**Problem to work on:**
Give back every one of the records below line for line, changing nothing.

**Data records:**
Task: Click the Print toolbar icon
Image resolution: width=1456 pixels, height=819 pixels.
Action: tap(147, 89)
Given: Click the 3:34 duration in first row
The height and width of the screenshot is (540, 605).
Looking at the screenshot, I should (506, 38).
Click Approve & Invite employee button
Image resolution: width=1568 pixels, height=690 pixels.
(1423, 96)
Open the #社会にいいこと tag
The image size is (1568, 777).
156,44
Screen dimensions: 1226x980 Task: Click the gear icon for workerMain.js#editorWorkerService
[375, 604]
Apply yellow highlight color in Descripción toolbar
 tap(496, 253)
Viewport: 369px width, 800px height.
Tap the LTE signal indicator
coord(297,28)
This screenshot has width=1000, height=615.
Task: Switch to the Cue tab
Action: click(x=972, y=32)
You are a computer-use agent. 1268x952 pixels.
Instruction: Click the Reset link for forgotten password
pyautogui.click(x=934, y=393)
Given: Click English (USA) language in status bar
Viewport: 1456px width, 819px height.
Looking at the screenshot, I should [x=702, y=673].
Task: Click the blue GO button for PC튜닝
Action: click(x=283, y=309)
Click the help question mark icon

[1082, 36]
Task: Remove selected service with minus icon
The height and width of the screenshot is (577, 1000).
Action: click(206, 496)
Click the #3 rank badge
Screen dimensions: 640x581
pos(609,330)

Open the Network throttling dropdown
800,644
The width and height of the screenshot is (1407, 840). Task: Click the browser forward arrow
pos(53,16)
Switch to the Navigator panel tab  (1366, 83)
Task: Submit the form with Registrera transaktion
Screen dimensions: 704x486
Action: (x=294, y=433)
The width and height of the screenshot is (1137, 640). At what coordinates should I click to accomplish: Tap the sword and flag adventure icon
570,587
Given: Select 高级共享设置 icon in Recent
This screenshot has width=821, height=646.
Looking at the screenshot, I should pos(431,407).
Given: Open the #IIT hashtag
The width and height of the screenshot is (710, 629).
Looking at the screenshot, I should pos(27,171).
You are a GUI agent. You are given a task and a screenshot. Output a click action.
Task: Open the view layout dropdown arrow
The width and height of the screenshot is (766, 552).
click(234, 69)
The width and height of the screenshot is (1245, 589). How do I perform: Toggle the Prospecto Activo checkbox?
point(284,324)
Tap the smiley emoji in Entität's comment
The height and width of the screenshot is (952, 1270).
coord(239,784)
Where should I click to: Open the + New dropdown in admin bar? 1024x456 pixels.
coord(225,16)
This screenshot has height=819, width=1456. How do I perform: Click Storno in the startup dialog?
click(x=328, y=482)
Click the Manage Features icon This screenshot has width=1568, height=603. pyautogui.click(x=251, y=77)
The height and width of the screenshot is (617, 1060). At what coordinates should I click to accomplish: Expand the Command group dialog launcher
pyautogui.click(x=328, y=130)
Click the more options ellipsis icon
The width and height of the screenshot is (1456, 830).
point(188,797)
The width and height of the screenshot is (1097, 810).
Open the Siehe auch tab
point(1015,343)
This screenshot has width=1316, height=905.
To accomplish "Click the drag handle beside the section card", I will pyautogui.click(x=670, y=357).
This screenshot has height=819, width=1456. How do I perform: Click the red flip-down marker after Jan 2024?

**Response to this exercise:**
Task: Click the Print toolbar icon
Image resolution: width=1456 pixels, height=819 pixels.
Action: tap(147, 89)
Given: Click the 3:34 duration in first row
The height and width of the screenshot is (540, 605).
Looking at the screenshot, I should (506, 38).
Click Approve & Invite employee button
Image resolution: width=1568 pixels, height=690 pixels.
(1423, 96)
Open the #社会にいいこと tag
The image size is (1568, 777).
156,44
Screen dimensions: 1226x980 Task: Click the gear icon for workerMain.js#editorWorkerService
[375, 604]
Apply yellow highlight color in Descripción toolbar
 tap(496, 253)
Viewport: 369px width, 800px height.
Tap the LTE signal indicator
coord(297,28)
This screenshot has width=1000, height=615.
Task: Switch to the Cue tab
Action: click(x=972, y=32)
You are a computer-use agent. 1268x952 pixels.
Instruction: Click the Reset link for forgotten password
pyautogui.click(x=934, y=393)
Given: Click English (USA) language in status bar
Viewport: 1456px width, 819px height.
Looking at the screenshot, I should [x=702, y=673].
Task: Click the blue GO button for PC튜닝
Action: click(x=283, y=309)
Click the help question mark icon

[1082, 36]
Task: Remove selected service with minus icon
The height and width of the screenshot is (577, 1000).
Action: click(206, 496)
Click the #3 rank badge
Screen dimensions: 640x581
pos(609,330)

Open the Network throttling dropdown
800,644
The width and height of the screenshot is (1407, 840). Task: Click the browser forward arrow
pos(53,16)
Switch to the Navigator panel tab  (1366, 83)
Task: Submit the form with Registrera transaktion
Screen dimensions: 704x486
Action: (x=294, y=433)
The width and height of the screenshot is (1137, 640). At what coordinates should I click to accomplish: Tap the sword and flag adventure icon
570,587
Given: Select 高级共享设置 icon in Recent
This screenshot has width=821, height=646.
Looking at the screenshot, I should pos(431,407).
Given: Open the #IIT hashtag
The width and height of the screenshot is (710, 629).
Looking at the screenshot, I should pos(27,171).
You are a GUI agent. You are given a task and a screenshot. Output a click action.
Task: Open the view layout dropdown arrow
The width and height of the screenshot is (766, 552).
click(234, 69)
The width and height of the screenshot is (1245, 589). How do I perform: Toggle the Prospecto Activo checkbox?
point(284,324)
Tap the smiley emoji in Entität's comment
The height and width of the screenshot is (952, 1270).
coord(239,784)
Where should I click to: Open the + New dropdown in admin bar? 1024x456 pixels.
coord(225,16)
This screenshot has height=819, width=1456. How do I perform: Click Storno in the startup dialog?
click(x=328, y=482)
Click the Manage Features icon This screenshot has width=1568, height=603. pyautogui.click(x=251, y=77)
The height and width of the screenshot is (617, 1060). At what coordinates should I click to accomplish: Expand the Command group dialog launcher
pyautogui.click(x=328, y=130)
Click the more options ellipsis icon
The width and height of the screenshot is (1456, 830).
point(188,797)
The width and height of the screenshot is (1097, 810).
Open the Siehe auch tab
point(1015,343)
This screenshot has width=1316, height=905.
To accomplish "Click the drag handle beside the section card", I will pyautogui.click(x=670, y=357).
This screenshot has height=819, width=1456. How do I perform: Click the red flip-down marker after Jan 2024?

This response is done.